Eventually (and thankfully), the booze stopped working. It was as if I had burnt-out whatever relationship there was between my neurotransmitters and the imaginative, questing part of my brain. To no surprise, addiction was destroying all other aspects of my life as well. I believed that my body could continue to process alcohol at the rate with which I was drinking for another five years, maybe. But I was overwhelmed with a foreboding that, emotionally and mentally, I had weeks to live. Addiction had triumphed—it was going to succeed in destroying both my spirituality and my mental health.
That was the first bottom I hit, in the summer of 2001. Going into a treatment program and diving into the recovery program saved my life.
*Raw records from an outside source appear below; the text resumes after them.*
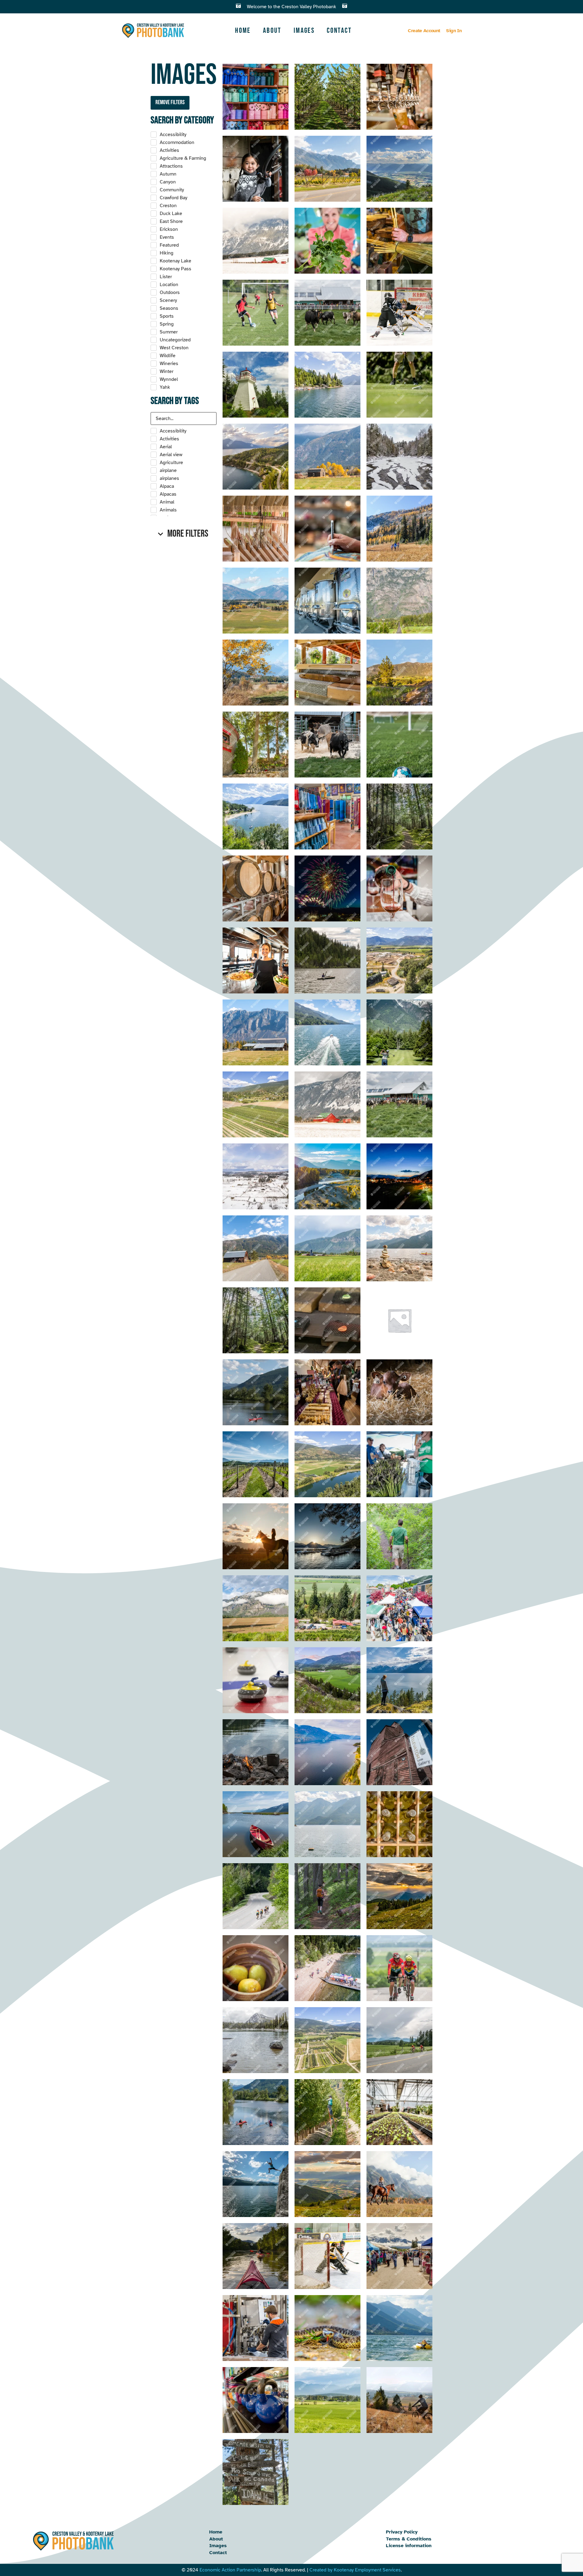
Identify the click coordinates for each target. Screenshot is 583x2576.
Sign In (454, 31)
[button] (183, 534)
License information (408, 2546)
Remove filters (170, 102)
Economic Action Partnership (230, 2570)
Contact (339, 30)
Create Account (424, 31)
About (272, 30)
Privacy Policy (402, 2532)
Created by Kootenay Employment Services (355, 2570)
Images (304, 30)
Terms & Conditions (408, 2539)
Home (243, 30)
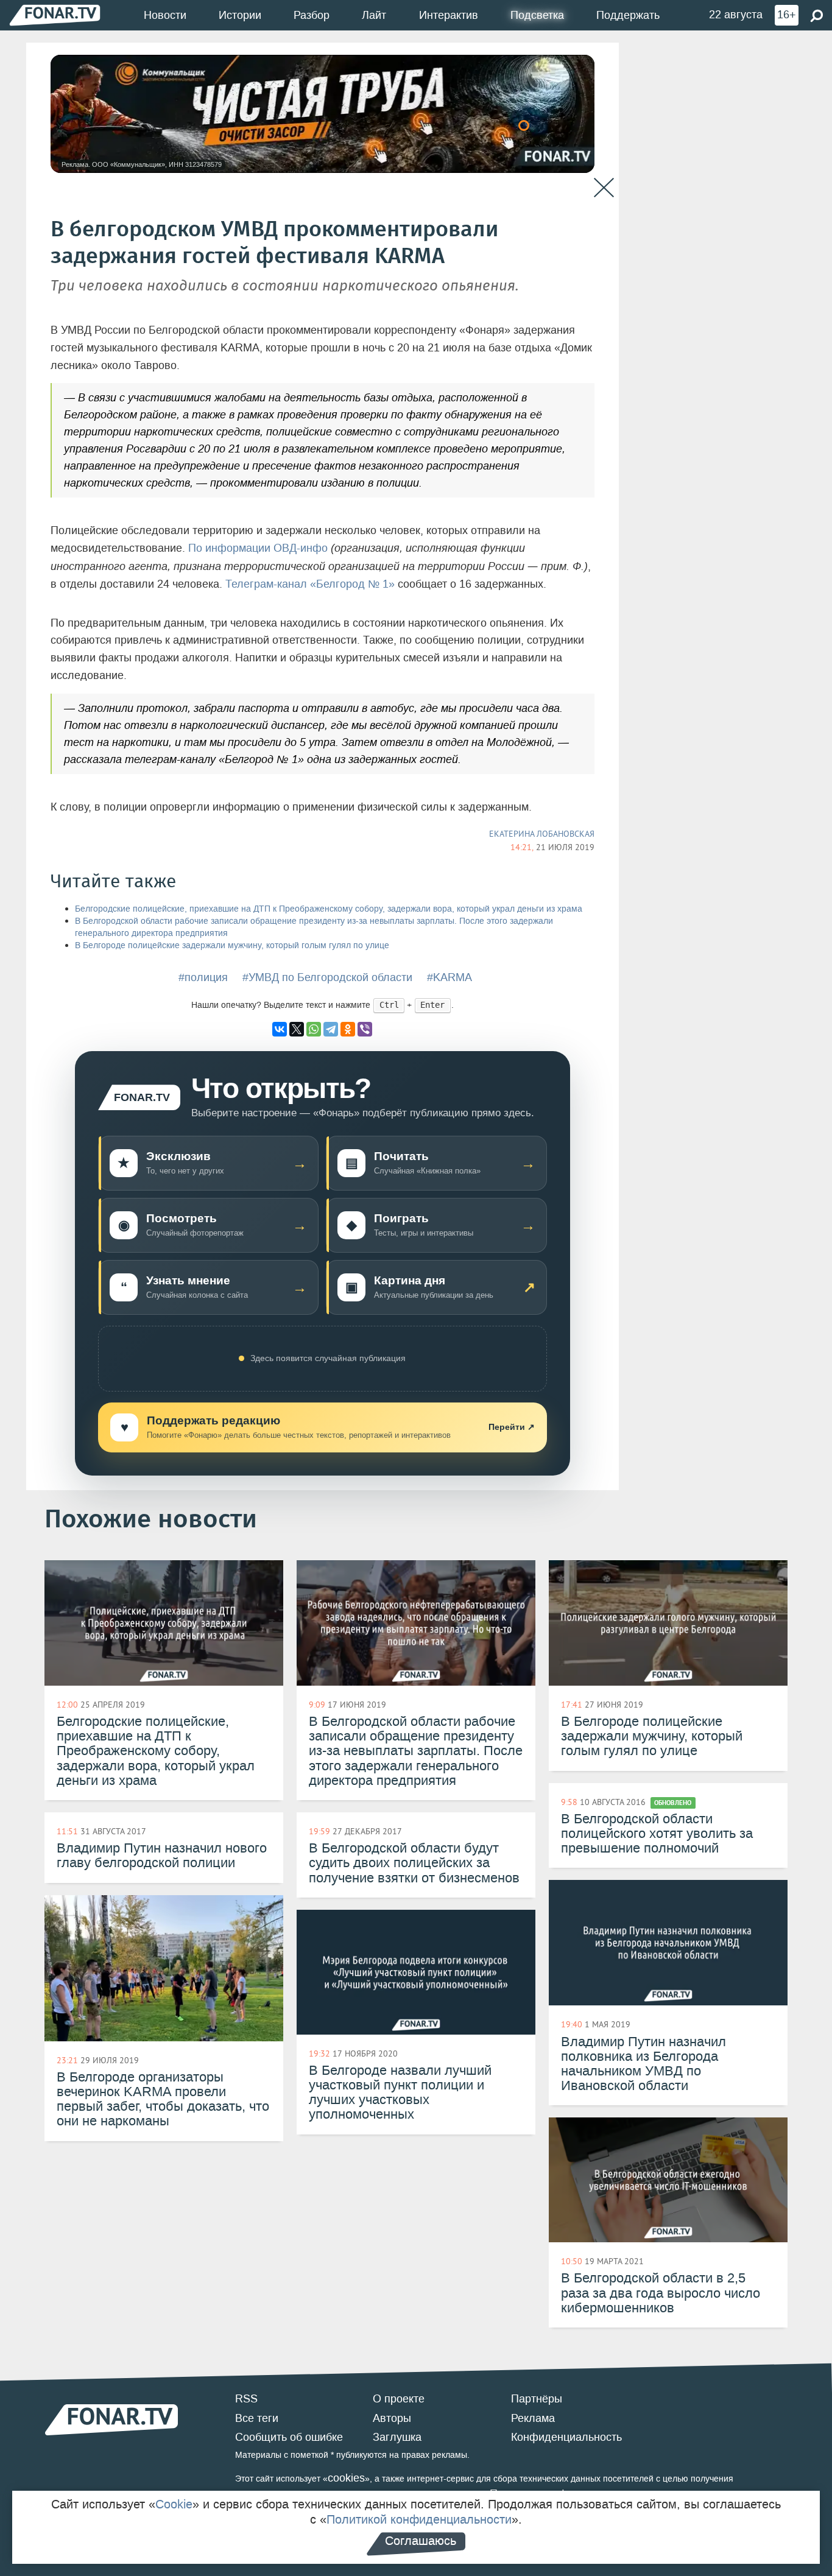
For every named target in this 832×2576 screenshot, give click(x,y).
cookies (346, 2478)
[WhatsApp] (313, 1029)
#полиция (203, 977)
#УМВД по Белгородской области (327, 977)
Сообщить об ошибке (289, 2437)
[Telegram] (330, 1029)
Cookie (173, 2504)
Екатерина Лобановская (541, 833)
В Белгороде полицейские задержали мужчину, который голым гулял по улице (232, 945)
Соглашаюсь (420, 2541)
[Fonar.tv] (54, 15)
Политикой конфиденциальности (419, 2519)
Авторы (392, 2418)
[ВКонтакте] (279, 1029)
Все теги (256, 2418)
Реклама (533, 2418)
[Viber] (365, 1029)
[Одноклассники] (347, 1029)
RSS (246, 2398)
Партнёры (536, 2398)
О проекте (399, 2398)
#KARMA (449, 977)
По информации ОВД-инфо (258, 548)
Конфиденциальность (566, 2437)
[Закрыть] (604, 188)
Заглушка (397, 2437)
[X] (296, 1029)
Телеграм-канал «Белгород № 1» (310, 584)
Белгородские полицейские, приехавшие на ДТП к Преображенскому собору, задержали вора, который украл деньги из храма (328, 909)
The spirituality I found in recovery groups pulled me out of myself and into fellowship, love and service among my peers. I found ‘my people’. Recovery groups not only got me sober, but helped to heal the relationship between addiction, spirituality, and mental health. I found purpose in listening to and sharing with others like me. I found a practical spirituality that removed me from the centre of the universe and put me in a circle with peers. I didn’t find ‘God’, and that was just fine. I did find something similar to, but better than, the ‘release’ I chased in drinking. I dropped that obsession for finding the Master Key—I felt as though I had found something even more valuable: A place in the world where I not only belonged but also had found purpose.